Cyril Hamersma - Artist

Cyril Hamersma - Artist
Hamersma - Artist at Work

Cyril Hamersma - Artist - 1919 to 1994

Also a prolific writer and inventor . . .
Born 1919, London
Painted from an early age
Served in Royal Army Medical
Corps 1939-45
Taught art to fellow prisoners in Stalag VIIIB
Caring jobs
throughout his life to make ends meet
Married and with four daughters
Died 1994, Essex
This man could paint. See his self-portraits: 1965, 1983, 1992. See his landscapes, 'The Cornfield' and his nudes. He also understood the value of abstract art in touching people's awareness and he conveyed ideas through images which provoked enlightenment, pleasure and emotion in the viewers. Hamersma’s artwork regularly focused on the simple things in life: a juicy red apple; a welcoming pot of tea; a freshly fried egg – the basics of which he was, along with many thousands of men, deprived for four years as a prisoner of war in Germany in World War II. Abstract explorations were similarly derivative. He was fascinated by ‘the line’ in art. Where does one object finish and another begin, when you look at them as a two dimensional image? And every object is made up of cells, minuscule cells invisible to the naked eye but Hamersma exploded ideas and looked further into them, painting and drawing ‘cells’; images made up of cells; ‘metaphysical cell structures’ which led him to invent the Squircle. It was his Squircle work that became the pinnacle. “The Squircle is Art, Science and Religion – together in one image,” he said in January 1994. “Light invites everyone to join the fight against the darkness. Our hearts and eyes are drawn together to eliminate and squeeze,” he wrote in March 1994

Tuesday, 9 December 2014

A Very Early Hamersma Painting

This beautiful oil painting is almost undoubtedly a Hamersma picture. It was found in a charity shop where its owner fell in love with it and contacted me for verification.
At first sight it looks far too conventional to be a Hamersma picture but as a family we know that as a young artist struggling to make ends meet, Hamersma painted 'Chocolate Box Pictures' and literally sold them to companies that produced elaborately illustrated boxes of chocolate. I am talking about the 1950s or earlier.

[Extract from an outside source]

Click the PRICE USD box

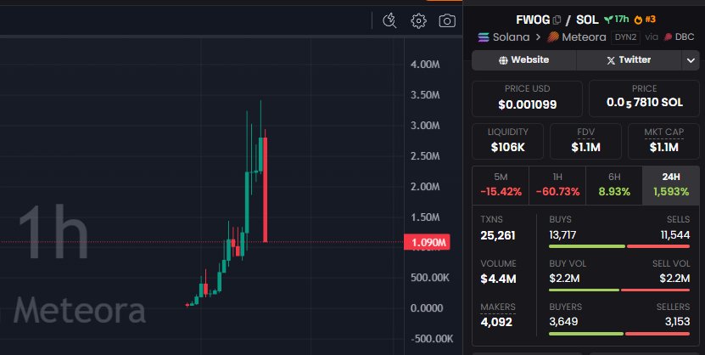[x=527, y=99]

The colours have lost their lustre somewhat because of age and probably dirt and nicotine but the thickness of paint and number of colours used are typical of Hamersma's pictures.

As every artist knows, it's quite hard to make your signature look 'normal' when painting it and Hamersma was renowned for not signing but if he did I believe this is pretty close to how it would look in the early days.

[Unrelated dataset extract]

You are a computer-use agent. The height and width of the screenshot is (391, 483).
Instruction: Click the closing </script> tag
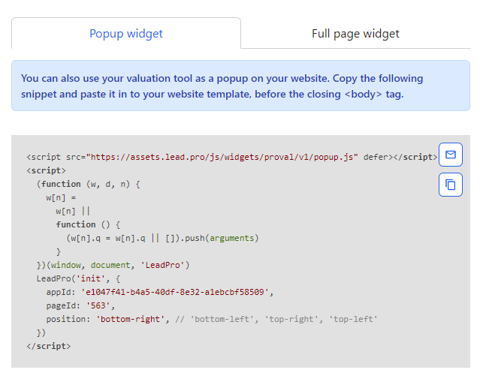point(48,346)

It is possible there's a painting (or a bit of one) underneath the one you see because Hamersma would re-use a board if he was short of money to buy another (and this is most probable). Sometimes this accounted for the thickness of paint - although he did love thick paint in all its wonderful colours!

Saturday, 3 November 2012


We were recently contacted to be told that Metaphysical Cell Structure M No. 72 (a pen and ink drawing, a little smaller than A4, so titled because Hamersma hadn't yet invented the Squircle) is held in University of Leicester Museum. This is one of many held by various collections throughout the UK and Worldwide.

Monday, 29 October 2007


Now I Can Tell It in sketches and words by Cyril HamersmaA Prisoner of War Remembers Stalag VIIIB 
This book was published on 3rd September 2006

In 1939 a young man, who'd lived a sheltered life, was called up to serve for his country. A minor health problem had prevented Hamersma from attaining the education he deserved; and anyway, his youth was spent in the years of The Depression. Nobody of his age had experienced the world. Traveling to 'the Holy Land' and Greece, seeing the sights we now regard as tourist spots, learning the ways of the world; it was exciting and stimulating. Hamersma sketched at every possible moment, as a photographer records every nuance of a scene.

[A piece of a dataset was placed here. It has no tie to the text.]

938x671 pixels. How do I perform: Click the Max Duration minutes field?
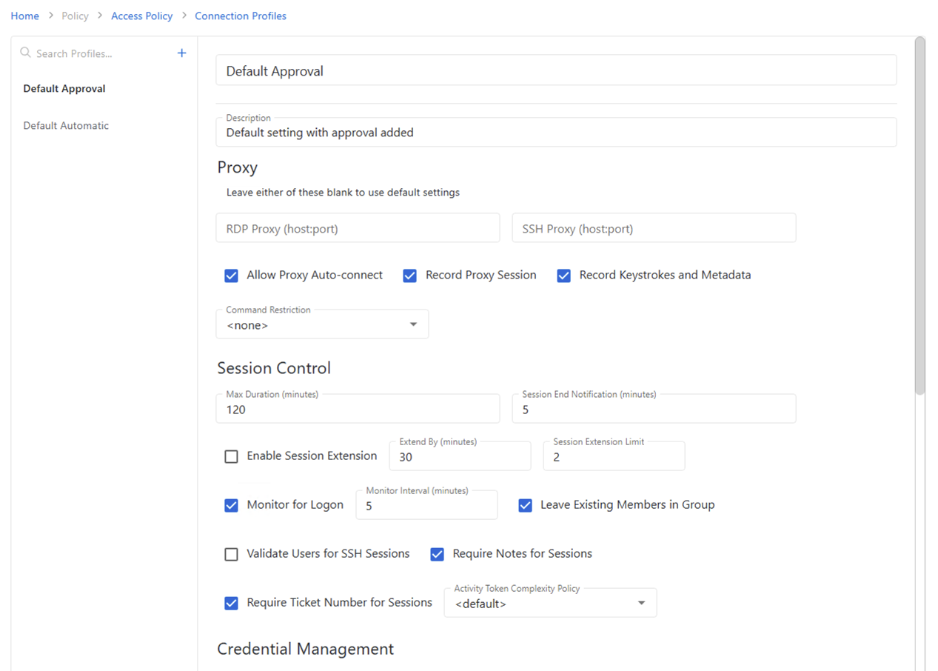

As an orderly in the Royal Army Medical Corps (RAMC) Hamersma witnessed the ravages of war first-hand. Yet within months, he and many thousands of troops were captured by the Germans and shuttled, in death-defying conditions, to Stalag VIIIB. It was four years before he could return home. At the time, of course, nobody knew when the war would end, if ever. Sketching and painting on any scrap of paper helped him and provided interest to his fellow prisoners but no artwork survived when they were all released.

For forty years he remained quiet and humble about his traumatic experience as a POW, but in 1984 he was able to express himself through recreating the drawings and sketches that had been so cruelly lost when the prisoners were liberated and the camp dismantled. Unable to keep all these new sketches he took photos to make into a slide show and he made a tape recording to accompany the slides.

This book puts all the material together so that - as Hamersma said was his reason for uncovering the painful memories - it may help others. ISBN 0 95444 659 3 This is a limited edition and all copies are now sold.

The publisher address for special requests is available by email. This publication, like all Writing Life® books, is a self-funding, non-profitmaking venture.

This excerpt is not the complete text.